Т. Г. Пащенко по записи В. Пашкова. Берег, 1880, № 268.
Охота писать стихи высказалась впервые у Гоголя по случаю его нападок на товарища Бороздина, которого он преследовал насмешками за низкую стрижку волос и прозвал Расстригою Спиридоном. Вечером, в день именин Бороздина, 12 декабря
[5], Гоголь выставил в гимназической зале транспарант собственного изделия с изображением черта, стригущего дервиша, и со следующим акростихом:
Се образ жизни нечестивой,
Пугалище дервишей всех.
Инок монастыря строптивой,
Расстрига, сотворивший грех.
И за сие-то преступленье
Достал он титул сей.
О, чтец! Имей терпенье,
Начальные слова в устах запечатлей.
Вслед за тем Гоголь написал сатиру на жителей города Нежина, под заглавием: «Нечто о Нежине, или Дуракам закон не писан», и изобразил в ней типические лица разных сословий. Для этого он взял несколько торжественных случаев, при которых то или другое сословие наиболее выказывало характеристические черты свои, и по этим случаям, разделил свое сочинение на следующие отделы: «1) Освящение церкви на греческом кладбище; 2) Выбор в греческий магистрат; 3) Всеедная ярмарка; 4) Обед у предводителя (дворянства) П ***; 5) Роспуск и съезд студентов». Я имел копию этого довольно обширного сочинения, списанную с автографа; но Гоголь, находясь еще в гимназии, выписал ее от меня из Петербурга, под предлогом, будто бы он потерял подлинник, и уже не возвратил.
Г. И. Высоцкий по записи П. А. Кулиша.
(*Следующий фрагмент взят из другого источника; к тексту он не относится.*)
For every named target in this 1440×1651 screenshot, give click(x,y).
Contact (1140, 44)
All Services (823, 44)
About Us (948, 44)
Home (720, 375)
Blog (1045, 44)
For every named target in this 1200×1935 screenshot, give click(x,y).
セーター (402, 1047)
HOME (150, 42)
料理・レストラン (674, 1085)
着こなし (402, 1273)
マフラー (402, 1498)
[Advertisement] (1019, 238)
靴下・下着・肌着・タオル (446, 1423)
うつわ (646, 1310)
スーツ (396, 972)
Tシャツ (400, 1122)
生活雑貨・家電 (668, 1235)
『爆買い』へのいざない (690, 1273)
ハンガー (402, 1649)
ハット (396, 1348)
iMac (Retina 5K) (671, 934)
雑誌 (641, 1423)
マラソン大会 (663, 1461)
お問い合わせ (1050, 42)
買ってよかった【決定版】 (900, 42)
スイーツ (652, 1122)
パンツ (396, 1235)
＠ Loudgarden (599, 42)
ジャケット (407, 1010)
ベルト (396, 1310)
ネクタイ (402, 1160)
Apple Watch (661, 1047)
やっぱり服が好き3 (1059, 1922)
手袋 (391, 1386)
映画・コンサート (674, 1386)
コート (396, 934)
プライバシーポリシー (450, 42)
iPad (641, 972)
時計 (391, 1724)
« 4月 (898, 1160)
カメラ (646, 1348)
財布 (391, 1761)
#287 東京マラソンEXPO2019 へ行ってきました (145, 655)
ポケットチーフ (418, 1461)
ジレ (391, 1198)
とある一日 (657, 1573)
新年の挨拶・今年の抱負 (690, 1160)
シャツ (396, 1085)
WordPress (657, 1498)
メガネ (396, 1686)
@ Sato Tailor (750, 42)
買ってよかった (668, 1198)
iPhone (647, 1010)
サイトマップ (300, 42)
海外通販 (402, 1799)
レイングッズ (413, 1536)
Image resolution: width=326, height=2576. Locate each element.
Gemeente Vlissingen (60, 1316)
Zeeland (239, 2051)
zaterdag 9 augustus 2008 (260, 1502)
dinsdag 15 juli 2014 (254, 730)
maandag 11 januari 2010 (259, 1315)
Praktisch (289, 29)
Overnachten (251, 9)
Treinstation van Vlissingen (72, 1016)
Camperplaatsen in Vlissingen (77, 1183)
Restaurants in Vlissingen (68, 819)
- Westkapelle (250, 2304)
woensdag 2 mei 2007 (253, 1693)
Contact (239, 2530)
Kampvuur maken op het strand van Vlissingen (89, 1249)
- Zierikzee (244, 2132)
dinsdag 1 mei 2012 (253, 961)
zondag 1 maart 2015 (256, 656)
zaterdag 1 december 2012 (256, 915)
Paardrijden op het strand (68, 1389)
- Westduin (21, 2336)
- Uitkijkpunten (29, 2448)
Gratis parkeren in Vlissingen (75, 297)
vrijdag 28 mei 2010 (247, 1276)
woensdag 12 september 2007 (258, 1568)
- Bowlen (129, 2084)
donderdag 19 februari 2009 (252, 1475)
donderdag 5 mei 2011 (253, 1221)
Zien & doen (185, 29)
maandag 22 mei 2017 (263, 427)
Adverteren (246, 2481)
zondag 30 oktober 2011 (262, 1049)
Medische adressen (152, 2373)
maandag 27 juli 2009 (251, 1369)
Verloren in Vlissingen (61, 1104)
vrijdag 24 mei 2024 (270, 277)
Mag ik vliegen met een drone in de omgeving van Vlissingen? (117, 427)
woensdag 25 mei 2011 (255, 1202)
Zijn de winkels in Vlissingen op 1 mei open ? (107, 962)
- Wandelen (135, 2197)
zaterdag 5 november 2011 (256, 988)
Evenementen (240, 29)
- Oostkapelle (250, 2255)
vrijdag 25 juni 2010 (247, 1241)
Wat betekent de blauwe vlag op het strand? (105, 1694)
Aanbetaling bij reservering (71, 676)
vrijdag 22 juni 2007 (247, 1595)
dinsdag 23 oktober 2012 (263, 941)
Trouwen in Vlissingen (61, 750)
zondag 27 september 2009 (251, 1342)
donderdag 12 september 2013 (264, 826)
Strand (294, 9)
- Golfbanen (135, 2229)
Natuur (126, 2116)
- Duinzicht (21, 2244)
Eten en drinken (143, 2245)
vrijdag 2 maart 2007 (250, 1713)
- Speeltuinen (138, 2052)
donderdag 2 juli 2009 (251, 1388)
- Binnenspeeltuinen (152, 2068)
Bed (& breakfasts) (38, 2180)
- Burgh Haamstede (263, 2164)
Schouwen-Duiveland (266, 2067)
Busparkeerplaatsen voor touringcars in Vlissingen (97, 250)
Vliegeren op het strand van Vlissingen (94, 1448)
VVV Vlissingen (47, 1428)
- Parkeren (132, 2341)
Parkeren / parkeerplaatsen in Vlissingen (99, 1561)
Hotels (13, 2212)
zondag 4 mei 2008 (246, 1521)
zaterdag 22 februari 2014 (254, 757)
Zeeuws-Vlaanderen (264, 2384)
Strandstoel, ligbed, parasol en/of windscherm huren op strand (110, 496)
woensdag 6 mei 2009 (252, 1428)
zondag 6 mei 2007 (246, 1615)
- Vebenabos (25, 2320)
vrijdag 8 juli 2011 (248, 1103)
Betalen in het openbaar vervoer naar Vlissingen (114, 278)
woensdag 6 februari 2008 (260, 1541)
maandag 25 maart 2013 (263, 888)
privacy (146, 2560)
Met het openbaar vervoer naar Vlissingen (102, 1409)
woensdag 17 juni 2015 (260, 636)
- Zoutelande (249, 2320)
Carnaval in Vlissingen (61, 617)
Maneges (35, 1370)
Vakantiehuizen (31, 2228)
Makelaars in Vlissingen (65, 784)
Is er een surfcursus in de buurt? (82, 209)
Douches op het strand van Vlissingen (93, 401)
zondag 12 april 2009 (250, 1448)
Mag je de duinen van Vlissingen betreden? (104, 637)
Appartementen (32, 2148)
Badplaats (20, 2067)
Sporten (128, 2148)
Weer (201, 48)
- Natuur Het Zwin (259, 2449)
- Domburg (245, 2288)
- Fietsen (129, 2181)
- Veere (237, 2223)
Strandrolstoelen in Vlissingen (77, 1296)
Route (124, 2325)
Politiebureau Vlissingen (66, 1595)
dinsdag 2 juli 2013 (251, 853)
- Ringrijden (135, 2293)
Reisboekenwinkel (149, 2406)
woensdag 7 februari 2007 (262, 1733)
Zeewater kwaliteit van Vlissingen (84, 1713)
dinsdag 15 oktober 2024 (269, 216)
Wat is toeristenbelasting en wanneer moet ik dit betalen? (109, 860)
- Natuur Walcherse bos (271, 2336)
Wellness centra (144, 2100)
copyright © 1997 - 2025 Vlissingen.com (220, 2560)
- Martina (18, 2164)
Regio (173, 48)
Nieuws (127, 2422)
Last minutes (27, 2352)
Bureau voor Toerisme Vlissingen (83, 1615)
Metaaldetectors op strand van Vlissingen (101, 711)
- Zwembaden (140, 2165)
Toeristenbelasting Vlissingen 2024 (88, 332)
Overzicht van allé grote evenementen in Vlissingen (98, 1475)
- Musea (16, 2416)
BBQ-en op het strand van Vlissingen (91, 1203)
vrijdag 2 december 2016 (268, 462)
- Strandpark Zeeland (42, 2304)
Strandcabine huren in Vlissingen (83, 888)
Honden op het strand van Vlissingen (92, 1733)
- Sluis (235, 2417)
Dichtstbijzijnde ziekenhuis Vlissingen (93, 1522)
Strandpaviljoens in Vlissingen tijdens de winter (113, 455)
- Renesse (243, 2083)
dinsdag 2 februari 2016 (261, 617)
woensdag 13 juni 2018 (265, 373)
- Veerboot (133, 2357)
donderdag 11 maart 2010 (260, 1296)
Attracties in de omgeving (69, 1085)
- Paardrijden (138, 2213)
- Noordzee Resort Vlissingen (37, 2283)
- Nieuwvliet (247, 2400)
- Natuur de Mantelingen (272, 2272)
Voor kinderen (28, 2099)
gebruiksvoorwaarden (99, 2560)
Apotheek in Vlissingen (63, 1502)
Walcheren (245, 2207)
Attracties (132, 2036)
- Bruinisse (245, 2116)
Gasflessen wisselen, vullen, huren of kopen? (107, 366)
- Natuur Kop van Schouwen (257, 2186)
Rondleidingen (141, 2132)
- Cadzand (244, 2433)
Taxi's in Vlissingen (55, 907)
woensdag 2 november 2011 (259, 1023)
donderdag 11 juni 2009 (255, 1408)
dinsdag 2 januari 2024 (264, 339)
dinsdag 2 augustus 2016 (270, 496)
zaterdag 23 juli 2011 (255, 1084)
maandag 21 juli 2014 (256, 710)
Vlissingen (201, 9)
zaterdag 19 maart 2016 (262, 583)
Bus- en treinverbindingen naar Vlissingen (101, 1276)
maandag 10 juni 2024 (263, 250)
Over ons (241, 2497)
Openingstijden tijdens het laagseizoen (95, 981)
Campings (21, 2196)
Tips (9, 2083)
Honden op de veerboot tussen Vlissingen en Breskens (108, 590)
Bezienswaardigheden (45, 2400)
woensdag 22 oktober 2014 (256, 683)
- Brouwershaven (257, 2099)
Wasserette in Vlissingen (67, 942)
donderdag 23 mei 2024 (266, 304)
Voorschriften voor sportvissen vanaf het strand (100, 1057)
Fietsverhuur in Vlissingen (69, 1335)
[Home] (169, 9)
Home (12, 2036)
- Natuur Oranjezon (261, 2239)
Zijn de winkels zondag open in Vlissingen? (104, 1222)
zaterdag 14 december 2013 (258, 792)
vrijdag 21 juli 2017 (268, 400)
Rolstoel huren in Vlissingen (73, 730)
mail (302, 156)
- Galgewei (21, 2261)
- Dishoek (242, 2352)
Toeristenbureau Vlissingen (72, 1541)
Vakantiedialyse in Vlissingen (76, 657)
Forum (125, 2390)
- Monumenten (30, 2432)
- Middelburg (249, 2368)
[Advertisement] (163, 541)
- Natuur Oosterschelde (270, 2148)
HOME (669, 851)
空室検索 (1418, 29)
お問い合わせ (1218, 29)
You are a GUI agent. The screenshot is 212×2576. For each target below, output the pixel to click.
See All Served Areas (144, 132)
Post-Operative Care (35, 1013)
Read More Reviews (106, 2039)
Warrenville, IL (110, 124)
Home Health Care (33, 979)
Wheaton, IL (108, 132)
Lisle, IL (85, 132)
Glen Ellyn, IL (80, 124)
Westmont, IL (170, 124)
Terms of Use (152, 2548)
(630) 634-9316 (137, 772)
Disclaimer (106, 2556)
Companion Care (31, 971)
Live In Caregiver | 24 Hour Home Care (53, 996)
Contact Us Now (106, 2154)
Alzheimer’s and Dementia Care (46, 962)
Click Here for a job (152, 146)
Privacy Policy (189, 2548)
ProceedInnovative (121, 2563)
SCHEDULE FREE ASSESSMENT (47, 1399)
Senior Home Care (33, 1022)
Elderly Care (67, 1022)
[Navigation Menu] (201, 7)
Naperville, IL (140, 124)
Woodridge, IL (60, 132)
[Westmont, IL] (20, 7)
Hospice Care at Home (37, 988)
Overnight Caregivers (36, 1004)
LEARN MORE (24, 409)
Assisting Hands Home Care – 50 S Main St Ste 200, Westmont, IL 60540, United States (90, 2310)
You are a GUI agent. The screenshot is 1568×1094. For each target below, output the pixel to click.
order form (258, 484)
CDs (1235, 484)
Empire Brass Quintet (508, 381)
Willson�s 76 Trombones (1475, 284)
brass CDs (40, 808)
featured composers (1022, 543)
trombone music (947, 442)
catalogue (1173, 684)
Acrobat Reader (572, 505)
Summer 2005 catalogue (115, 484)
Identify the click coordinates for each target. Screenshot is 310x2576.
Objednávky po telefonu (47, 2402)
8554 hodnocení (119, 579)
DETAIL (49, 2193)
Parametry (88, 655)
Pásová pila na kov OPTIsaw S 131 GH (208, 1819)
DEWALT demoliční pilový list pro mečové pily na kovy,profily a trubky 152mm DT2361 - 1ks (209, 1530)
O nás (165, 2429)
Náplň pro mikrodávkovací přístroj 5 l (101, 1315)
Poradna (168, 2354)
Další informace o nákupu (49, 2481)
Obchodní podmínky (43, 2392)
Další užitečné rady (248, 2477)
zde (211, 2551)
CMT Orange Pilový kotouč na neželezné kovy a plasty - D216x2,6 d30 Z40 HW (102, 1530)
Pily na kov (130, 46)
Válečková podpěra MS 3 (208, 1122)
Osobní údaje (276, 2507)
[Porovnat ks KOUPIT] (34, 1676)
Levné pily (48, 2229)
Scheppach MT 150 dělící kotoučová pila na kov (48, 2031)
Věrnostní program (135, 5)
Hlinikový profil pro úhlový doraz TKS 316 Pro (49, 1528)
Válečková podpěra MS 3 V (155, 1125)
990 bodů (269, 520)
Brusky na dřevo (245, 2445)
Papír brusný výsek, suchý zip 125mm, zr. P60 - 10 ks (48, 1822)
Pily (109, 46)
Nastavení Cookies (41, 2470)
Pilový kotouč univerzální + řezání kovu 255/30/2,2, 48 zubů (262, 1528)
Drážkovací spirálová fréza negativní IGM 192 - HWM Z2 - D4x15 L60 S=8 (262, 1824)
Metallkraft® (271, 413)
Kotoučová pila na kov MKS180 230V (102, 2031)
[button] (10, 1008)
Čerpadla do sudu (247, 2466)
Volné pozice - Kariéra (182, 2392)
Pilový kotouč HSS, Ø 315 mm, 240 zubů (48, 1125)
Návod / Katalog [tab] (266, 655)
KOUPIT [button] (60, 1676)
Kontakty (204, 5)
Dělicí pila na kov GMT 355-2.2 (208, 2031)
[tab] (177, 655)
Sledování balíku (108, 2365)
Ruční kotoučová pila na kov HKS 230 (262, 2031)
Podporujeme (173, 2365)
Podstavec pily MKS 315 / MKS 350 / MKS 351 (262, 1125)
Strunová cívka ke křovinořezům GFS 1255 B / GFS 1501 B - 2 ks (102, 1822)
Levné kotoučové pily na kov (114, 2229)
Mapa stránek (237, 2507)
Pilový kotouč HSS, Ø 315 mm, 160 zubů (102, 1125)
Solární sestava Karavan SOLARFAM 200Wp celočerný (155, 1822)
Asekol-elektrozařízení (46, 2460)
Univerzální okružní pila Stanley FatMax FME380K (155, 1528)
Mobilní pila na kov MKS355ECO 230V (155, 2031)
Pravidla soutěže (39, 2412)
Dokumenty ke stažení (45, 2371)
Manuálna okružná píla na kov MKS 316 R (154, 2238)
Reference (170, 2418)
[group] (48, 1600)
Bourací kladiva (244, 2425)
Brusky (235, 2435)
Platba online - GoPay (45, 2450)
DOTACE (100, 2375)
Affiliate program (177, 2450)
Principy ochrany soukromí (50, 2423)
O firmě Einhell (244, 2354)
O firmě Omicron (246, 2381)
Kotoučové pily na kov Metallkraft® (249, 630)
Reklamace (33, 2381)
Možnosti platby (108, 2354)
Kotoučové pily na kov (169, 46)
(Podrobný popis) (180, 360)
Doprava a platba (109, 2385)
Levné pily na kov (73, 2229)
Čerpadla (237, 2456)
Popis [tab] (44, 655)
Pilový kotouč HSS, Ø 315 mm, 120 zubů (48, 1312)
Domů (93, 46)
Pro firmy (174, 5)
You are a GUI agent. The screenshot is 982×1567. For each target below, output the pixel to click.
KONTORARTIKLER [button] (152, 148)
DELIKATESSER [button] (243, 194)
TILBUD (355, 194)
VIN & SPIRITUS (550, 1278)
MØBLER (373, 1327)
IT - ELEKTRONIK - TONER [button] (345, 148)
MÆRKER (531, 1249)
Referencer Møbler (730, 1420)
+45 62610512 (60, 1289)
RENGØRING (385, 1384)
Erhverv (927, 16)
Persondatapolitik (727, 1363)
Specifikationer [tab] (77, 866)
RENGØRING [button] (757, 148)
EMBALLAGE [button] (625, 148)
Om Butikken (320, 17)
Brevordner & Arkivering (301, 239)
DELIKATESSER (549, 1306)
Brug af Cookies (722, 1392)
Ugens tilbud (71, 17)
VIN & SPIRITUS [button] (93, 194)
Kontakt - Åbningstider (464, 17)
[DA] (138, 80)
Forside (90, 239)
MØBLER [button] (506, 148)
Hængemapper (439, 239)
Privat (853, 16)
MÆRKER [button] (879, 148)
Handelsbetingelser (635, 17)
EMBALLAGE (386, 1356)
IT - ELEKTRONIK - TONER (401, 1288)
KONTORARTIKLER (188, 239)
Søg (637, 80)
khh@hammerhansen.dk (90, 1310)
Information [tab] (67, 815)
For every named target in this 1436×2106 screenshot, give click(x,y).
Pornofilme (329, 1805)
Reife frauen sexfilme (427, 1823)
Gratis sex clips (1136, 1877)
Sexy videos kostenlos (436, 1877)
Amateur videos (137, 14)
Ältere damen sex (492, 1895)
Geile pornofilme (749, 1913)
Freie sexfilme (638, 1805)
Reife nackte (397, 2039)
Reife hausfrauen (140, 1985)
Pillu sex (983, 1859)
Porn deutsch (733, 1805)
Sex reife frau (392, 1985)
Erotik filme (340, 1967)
Записки о жизни Гоголя, I, 24.
Гимназия высших наук кн. Безбородко разделялась на три музея, или отделения, в которые входили и выходили мы попарно; так водили нас и на прогулки. В каждом музее был свой надзиратель. В третьем музее надзиратель был немец Зельднер, безобразный, неуклюжий и антипатичный донельзя; высокий, сухопарый, с длинными, тонкими и кривыми ногами, почти без икр; лицо его уродливо выдавалось вперед и сильно смахивало на свиное рыло; длинные руки болтались, как будто привязанные; сутуловатый, с глуповатым выражением бесцветных и безжизненных глаз и с какою-то странною прическою волос. Зато же длинными кривушами своими Зельднер делал такие гигантские шаги, что мы и не рады были им. Чуть что – он и здесь: раз, два, три, – и Зельднер от передней пары уже у задней; ну просто, не дает нам хода. Вот и задумал Гоголь умерить чрезмерную прыткость этого цыбатого (длинноногого) немца и сочинил на Зельднера следующее четырехстишие:
Гицель – морда поросячья,
Журавлины ножки;
Той же чертик, что в болоти,
Только приставь рожки
[6].
Идем, Зельднер впереди; вдруг задние пары запоют эти стихи; – шагнет он, и уже здесь. – «Хто шмела петь, што пела?» Молчание. Там запоют передние пары; шагнет Зельднер туда, и там то же; мы вновь затянем, – и он опять к нам. Потешаемся, пока Зельднер шагать перестанет, идет уже молча и только оглядывается и грозит пальцем. Иной раз не выдержим и грохнем со смехом. Сходило хорошо. Такая потеха доставляла Гоголю и нам большое удовольствие и поумерила гигантские шаги Зельднера.